Steam is not a cartel.
That’s like being okay with a dictator because they’re a benevolent dictator. Even if things are good in that moment, you’re bound for enshittification when that person is no longer in power, a la the fears of the OP.
More like a democracy with no term limits and a leader with 90+% popularity rate.
Sure, steam looks powerful, as if they can do whatever they want. But you have to look at why steam is so powerful, it’s because people like steam. If steam uses that power for anticompetitive behavior, people will stop liking steam and it will lose a lot of power.
Just like if the leader does something that the people don’t like, suddenly the approval rating is no longer at 90+% and he loses the next election.
Oh so its ok because they haven’t exercised their power in a way you don’t like yet. Makes perfect sense.
Yes. The subtle distinction between having physically fit legs capable of kicking babies and actually kicking babies.
This would be a good metaphor if there was a massive financial incentive to kick babies.
I don’t think it’s quite as simple as “let’s crack down on steam like other monopolies” as what do you crack down on?
They do little to no anti competitive behaviour, clutching at straws would be that they require you to keep price parity on steam keys (except on sales).
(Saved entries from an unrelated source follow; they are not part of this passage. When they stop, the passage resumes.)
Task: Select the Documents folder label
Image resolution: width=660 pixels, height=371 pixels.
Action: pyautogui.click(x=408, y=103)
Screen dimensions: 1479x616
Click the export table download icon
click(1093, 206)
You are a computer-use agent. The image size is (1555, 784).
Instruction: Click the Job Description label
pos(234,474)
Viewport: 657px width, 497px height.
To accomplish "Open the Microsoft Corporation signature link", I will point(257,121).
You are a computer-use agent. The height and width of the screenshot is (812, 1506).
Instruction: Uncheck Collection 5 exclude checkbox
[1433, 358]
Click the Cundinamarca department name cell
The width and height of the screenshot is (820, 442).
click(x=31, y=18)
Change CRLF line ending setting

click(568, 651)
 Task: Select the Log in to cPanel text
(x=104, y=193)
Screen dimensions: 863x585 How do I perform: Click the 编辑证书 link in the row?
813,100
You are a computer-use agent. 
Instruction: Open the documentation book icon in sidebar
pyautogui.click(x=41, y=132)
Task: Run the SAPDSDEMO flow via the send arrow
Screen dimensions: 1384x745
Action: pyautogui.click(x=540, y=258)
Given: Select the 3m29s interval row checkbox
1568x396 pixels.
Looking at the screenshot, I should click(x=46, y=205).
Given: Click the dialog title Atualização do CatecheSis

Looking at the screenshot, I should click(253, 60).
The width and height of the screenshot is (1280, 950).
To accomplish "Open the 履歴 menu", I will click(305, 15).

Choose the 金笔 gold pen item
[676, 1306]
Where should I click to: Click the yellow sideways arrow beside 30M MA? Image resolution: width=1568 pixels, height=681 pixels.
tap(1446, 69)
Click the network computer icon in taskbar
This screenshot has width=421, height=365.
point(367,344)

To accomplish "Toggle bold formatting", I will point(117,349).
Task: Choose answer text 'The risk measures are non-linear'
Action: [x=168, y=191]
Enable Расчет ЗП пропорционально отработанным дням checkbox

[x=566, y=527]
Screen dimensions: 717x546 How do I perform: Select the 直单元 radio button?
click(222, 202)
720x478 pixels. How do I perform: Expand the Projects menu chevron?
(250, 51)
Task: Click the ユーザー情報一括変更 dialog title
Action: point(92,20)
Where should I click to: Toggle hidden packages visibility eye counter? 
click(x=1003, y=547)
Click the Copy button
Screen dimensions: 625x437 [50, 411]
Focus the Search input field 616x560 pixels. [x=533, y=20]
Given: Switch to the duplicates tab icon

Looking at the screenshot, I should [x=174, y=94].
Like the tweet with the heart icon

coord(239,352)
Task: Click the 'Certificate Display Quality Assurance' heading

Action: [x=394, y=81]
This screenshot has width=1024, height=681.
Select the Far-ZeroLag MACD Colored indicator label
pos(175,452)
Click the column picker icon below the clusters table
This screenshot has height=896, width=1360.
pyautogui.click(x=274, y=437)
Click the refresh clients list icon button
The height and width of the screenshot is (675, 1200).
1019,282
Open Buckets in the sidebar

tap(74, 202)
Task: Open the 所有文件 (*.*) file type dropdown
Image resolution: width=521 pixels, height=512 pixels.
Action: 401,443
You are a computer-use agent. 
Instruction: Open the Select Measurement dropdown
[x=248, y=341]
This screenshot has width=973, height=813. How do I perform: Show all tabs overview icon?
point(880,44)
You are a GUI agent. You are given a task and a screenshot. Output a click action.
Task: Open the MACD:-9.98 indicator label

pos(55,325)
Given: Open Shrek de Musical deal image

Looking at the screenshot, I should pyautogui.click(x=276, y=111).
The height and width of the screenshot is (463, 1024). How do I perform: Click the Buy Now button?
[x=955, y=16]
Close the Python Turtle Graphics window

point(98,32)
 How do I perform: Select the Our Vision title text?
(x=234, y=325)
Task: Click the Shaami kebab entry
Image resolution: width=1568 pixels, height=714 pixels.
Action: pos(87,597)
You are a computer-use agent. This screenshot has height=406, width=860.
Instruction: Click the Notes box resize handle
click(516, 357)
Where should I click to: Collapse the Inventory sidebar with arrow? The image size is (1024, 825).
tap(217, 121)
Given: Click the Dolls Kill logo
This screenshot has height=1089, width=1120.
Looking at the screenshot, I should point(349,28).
All these other monopolies do lots of shady stuff to get and maintain their monopoly, so you generally want to stop them doing those things. Steam doesn’t do anything shady to maintain it’s monopoly it just carries on improving it’s platform and ironically improving the users experience and other platforms outside of their own.
Like what do you do to stop steam being so popular outside of just arbitrarily making them shitter to make the other store fronts seem ok by comparison?
The 30% cut is often something cited and maybe that could be dropped slightly, but I’m happy for them to keep taking that cut if they continue to invest some of it back into the eco system.
Look at other platforms like Sony, MS who take 30% to sell on their stores, THEN charge you like £5 a month if you want multiplayer and cloud saves etc. Steam just gives you all this as part of the same 30%.
Epic literally does anti competitive things like exclusivity and taking games they have some stake in off other store fronts or crippling their functionality.
Steam has improved how I play games, it has cloud saves, virtual controllers, streaming, game sharing, remote play together, VR support, Mod support and this is all part of their 30%, the other platforms take same and do less, or take less but barely function as a platform.
Anti monopoly is great when a company is abusing it’s position, but I don’t feel Valve is, they are just genuinely good for pc gaming and have single handily made PC gaming a mainstream platform.
Everybody would love 2 or 3 more good healthy alternative to even the playing field. Because having the future of fun hang by the tread of a single not-corrupt-to-the-core company is fucking stressfull. But dunking on valve is not the way to a healthy gaming marketplace.
I will continue dunking on Valve as long as they remain the reason good, healthy alternatives can’t exist. I will not re-hash the whole arguments here, please see my other replies in this thread.
I have read your arguments, I just fundamentaly disagree. I do not want to lower the ceiling until valve is as crappy as the rest. I want the floor to rise. Basically valve do not stop other companies from competing. Nothing is stopping EGS from including and contributing to proton. allowing and even helping developers to have their games on multiple marketplaces. Building awesome services to provide to developers.
So is there something you didn’t understand that I can clarify, or are we in agreement that Valve needs to discard the PMFN policy?
Is it a shitty businiss practice? Absolutly. Should valve as the only company allow others to under cut them? No that would be insane. Should it be regulated as illegal businiss practices for everyone - yes absolutly.
Okay, fair enough.
It is basically contractual price fixing. Staggering that the practice is allowed.